MULTIPLICATION DES GREVES : La mauvaise gouvernance fragilise l’Etat

IBK2015

Face à la mauvaise redistribution des ressources nationales, les inégalités et le train de vie extravagant de l’Etat, la demande sociale se fait de plus forte au Mali. L’Etat devient incapable de trouver des solutions aux préoccupations essentielles des populations. La fragilisation de l’Etat est de plus en plus évidente, et le gouvernement peine à instaurer le dialogue social franc et direct avec ses partenaires sociaux. Explications.

Enseignement, justice, impôts, banques, transports, santé, mines, etc. En trois ans de régime Ibrahim Boubacar Kéita, le Mali a battu le record de grèves dans la sous-région. Tous les secteurs socio-professionnels du pays ont observé un ou des arrêts de travail ces dernières années.
La nouvelle donne dans les grèves au Mali, c’est particulièrement le caractère illimité des mots d’ordre.
La grève illimitée décrétée il y a dix jours par le Syndicat national de la santé et sa gestion par le gouvernement ne peuvent empêcher de s’interroger sur la bonne foi du régime à se préoccuper du bien-être des populations. Tant les conséquences sont dramatiques pour les patients et leurs parents.

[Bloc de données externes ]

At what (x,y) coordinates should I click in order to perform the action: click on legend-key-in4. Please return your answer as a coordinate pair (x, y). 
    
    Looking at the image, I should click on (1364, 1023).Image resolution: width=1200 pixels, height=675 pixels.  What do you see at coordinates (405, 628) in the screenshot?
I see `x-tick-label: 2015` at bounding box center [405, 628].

En attendant d’avoir les statistiques exactes sur le nombre de décès dus à l’absence d’accès aux soins de santé, du fait de cette grève, les Maliens doivent prendre davantage leur mal en patience. Impossible d’espérer sur un compromis durable.

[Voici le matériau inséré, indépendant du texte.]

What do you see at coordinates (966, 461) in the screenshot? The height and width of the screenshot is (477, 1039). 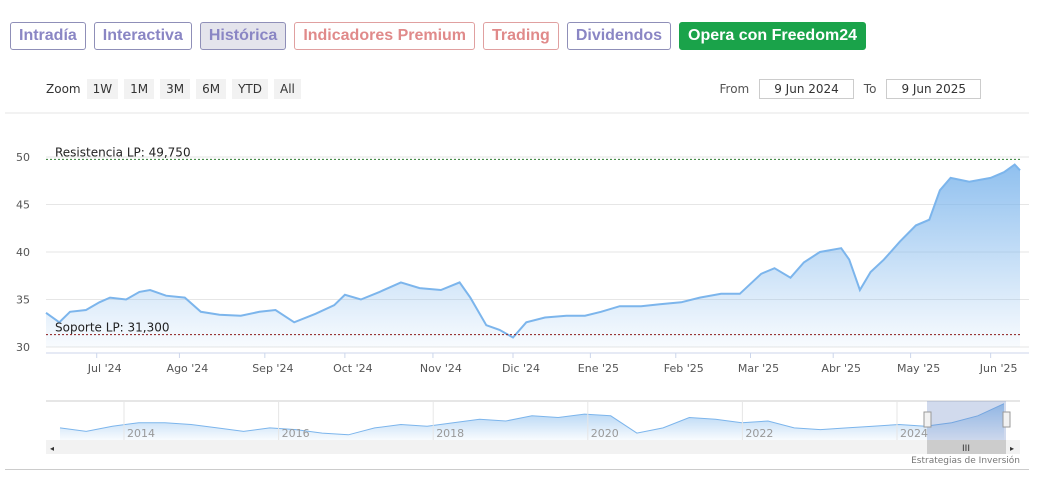 I see `chart-credit: Estrategias de Inversión` at bounding box center [966, 461].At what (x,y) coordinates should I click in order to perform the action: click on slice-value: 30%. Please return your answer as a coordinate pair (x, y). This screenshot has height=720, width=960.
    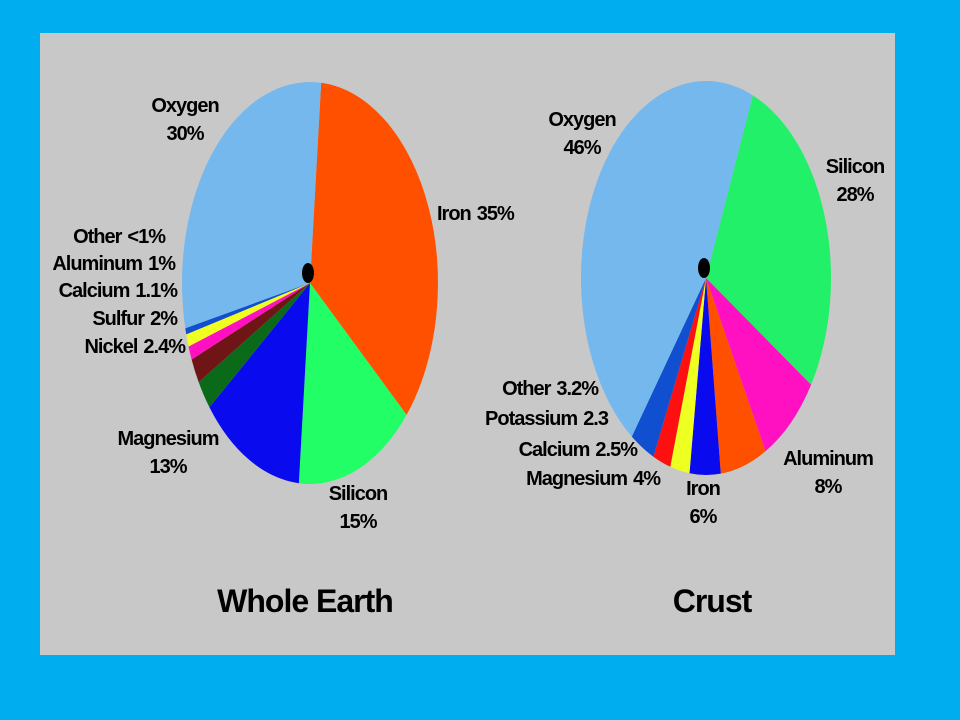
    Looking at the image, I should click on (185, 134).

L’Etat ne donne pas l’exemple !
La multiplication de ces grèves est fondamentalement le signe d’un malaise social. Depuis quelques temps, la demande sociale se fait de plus en plus forte. La cherté de la vie, notamment le coût élevé du loyer, de l’eau, l’électricité, les denrées de premières nécessité ont imposé aux ménages des dépenses supplémentaires. Pas vraiment surprenant que les travailleurs demandent plus. Observer un mouvement de grève est donc un droit consacré pour les travailleurs.
Mais il est clair que les théories économiques nous enseignent qu’en période crise dans un pays, les syndicats adoptent un moratoire sur les revendications. Dans d’autres pays, notamment dans un contexte de guerre comme le nôtre, les syndicats se font violence quant aux manifestations et autres réclamation pouvant nécessiter des efforts supplémentaires pour le gouvernement.

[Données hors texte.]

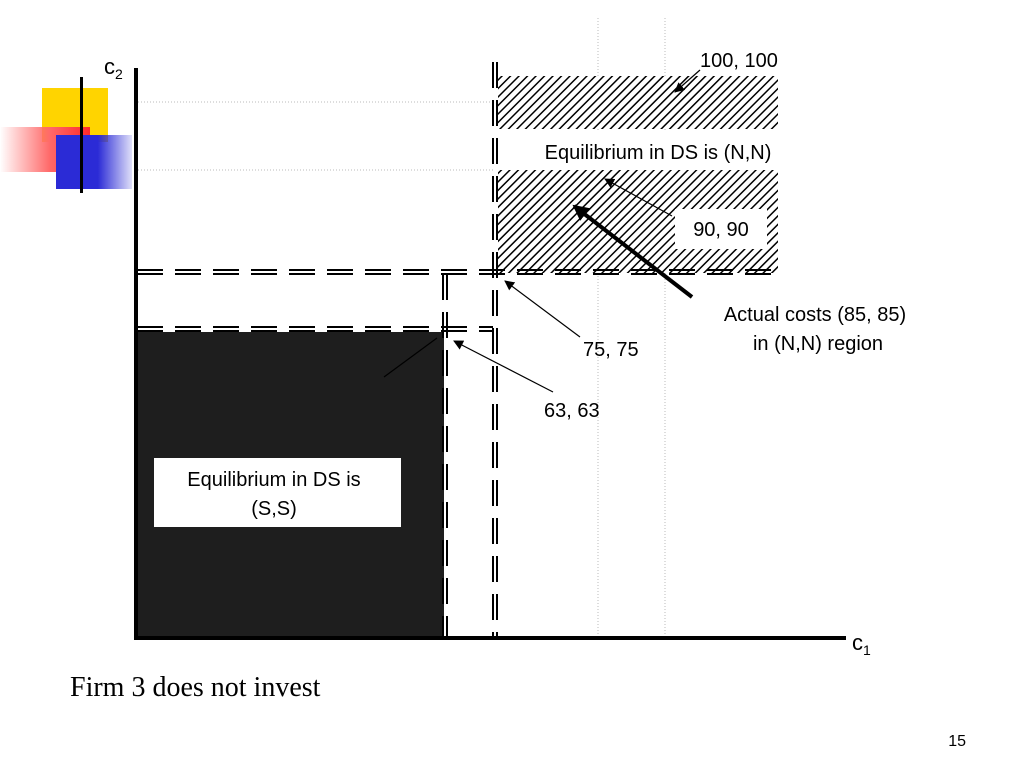 This screenshot has width=1024, height=768. I want to click on y-axis-subscript: 2, so click(119, 74).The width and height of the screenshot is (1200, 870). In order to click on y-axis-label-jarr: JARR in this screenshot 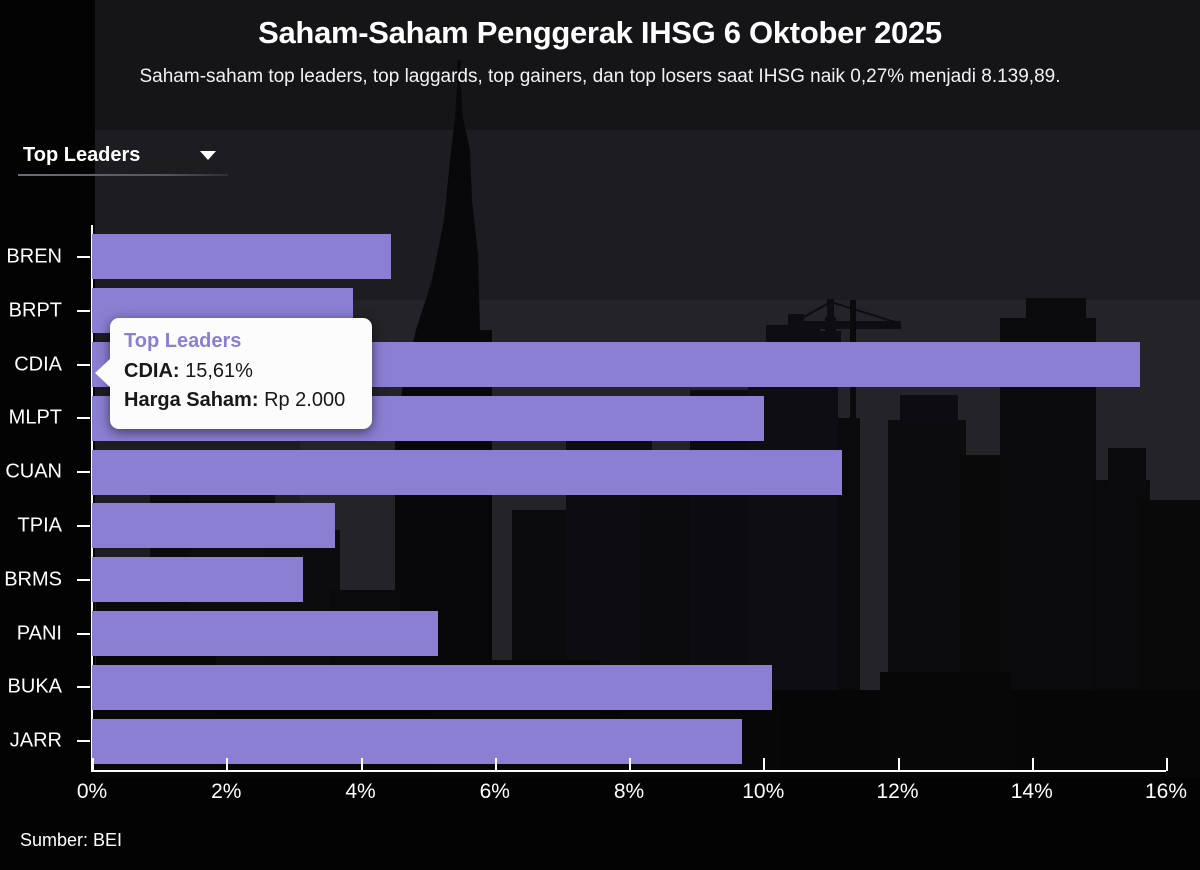, I will do `click(36, 740)`.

Ce dernier, en retour, réduit son train de vie, revoit à la baisse ses missions et la taille des délégations devant participer aux missions essentielles. Tout cela doit être caractérisé par un exemple de bonne gouvernance. Au Mali difficile de réclamer plus d’efforts à des travailleurs mal payés, qui doivent subir les conséquences de la cherté de la vie et face auxquels vous avez un gouvernement qui se soucie peu du bien-être de ses populations.
Le moratoire sur les revendications suppose que les dirigeants donnent l’exemple, notamment en réduisant le train de vie de l’Etat et en adoptant des principes de bonne gouvernance. En mai 2012 alors que l’Europe, et particulièrement la France étaient frappées par les conséquences de la crise économique, le président François Hollande a dû réduire de 30 % son salaire et celui des membres de son gouvernement. L’Assemblée nationale, elle, a baissé de 10 % son budget. Le Mali n’est certes pas la France, mais l’exemple peut inspirer en matière de réduction des dépenses et d’exemple de sacrifice à donner au peuple.
Au Mali c’est tout le contraire… les dépenses de prestige ont davantage augmenté, les missions de l’élite à l’extérieur ont été revues à la hausse sous prétexte de « plaider la cause du Mali ». Les tailles des gouvernements augmentent comme si on était dans une situation normale… Bref, l’absence véritable de volonté politique chez les autorités à consentir des sacrifices et à renoncer à certains prestiges, a augmenté les envies bien légitimes chez les travailleurs qui exigent plus.
La multiplication des grèves, dans tous les corps socio-professionnels, témoigne véritablement de la fragilisation de l’Etat et l’incapacité du pouvoir à répondre aux préoccupations essentielles des populations. En attendant que celles-ci prennent leurs responsabilités dans les urnes, les grèves font continuer.